Brendan D. Gregg (author of DTrace book) has interesting variant of profiling: the "Off-CPU" profiling (and Off-CPU Flame Graph; slides 2013, p112-137) to see, where the thread or application were blocked (was not executed by CPU, but waiting for I/O, pagefault handler, or descheduled due short of CPU resources):
This time reveals which code-paths are blocked and waiting while off-CPU, and for how long exactly. This differs from traditional profiling which often samples the activity of threads at a given interval, and (usually) only examine threads if they are executing work on-CPU.
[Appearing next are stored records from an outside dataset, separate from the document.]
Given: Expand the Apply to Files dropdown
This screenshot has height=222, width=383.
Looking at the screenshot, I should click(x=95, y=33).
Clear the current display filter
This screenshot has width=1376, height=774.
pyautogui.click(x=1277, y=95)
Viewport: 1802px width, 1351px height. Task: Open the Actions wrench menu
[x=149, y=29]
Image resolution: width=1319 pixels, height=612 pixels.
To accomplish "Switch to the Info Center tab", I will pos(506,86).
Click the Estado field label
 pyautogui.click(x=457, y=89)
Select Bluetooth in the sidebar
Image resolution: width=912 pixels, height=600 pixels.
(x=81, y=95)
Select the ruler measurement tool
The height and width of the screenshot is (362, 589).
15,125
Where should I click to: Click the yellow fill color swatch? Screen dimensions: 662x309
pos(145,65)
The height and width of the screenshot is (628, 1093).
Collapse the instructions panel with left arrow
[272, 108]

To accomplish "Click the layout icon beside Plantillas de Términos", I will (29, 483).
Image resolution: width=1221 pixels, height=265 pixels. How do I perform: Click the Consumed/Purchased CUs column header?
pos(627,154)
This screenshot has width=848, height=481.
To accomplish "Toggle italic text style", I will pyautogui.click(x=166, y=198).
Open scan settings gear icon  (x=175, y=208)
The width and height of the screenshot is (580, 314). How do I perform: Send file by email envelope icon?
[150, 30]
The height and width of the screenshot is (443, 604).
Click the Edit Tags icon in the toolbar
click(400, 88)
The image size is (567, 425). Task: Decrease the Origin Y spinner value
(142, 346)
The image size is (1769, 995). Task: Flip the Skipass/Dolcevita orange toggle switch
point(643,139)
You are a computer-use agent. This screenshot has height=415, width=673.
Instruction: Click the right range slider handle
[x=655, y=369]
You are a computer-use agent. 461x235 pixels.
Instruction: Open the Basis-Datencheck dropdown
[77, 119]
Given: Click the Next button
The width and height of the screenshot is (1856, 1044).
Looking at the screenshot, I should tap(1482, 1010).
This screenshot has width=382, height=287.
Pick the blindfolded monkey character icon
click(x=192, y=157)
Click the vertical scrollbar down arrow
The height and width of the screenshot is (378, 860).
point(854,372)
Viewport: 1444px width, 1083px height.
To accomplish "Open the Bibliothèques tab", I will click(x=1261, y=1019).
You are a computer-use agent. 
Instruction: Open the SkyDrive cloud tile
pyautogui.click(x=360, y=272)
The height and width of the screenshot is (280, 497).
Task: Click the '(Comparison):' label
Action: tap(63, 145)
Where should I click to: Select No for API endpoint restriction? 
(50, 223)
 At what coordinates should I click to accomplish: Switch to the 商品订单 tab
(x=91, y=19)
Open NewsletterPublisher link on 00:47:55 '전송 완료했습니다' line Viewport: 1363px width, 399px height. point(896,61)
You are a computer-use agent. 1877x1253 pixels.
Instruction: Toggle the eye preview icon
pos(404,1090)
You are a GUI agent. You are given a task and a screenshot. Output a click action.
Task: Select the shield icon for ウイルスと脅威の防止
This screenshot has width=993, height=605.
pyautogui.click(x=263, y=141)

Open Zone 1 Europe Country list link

He also can combine Off-CPU profile data and On-CPU profile together: http://www.brendangregg.com/FlameGraphs/hotcoldflamegraphs.html
The examples given by Gregg are made using dtrace, which is not usually available in Linux OS. But there are some similar tools (ktap, systemtap, perf) and the perf as I think has widest installed base. Usually perf generated On-CPU profiles (which functions were executed more often on CPU).
- How can I translate Gregg's Off-CPU examples to perfprofiling tool in Linux?
PS: There is link to systemtap variant of Off-CPU flamegraphs in the slides from LISA13, p124: "Yichun Zhang created these, and has been using them on Linux with SystemTap to collect the profile data. See: • http://agentzh.org/misc/slides/off-cpu-flame-graphs.pdf"" (CloudFlare Beer Meeting on 23 August 2013)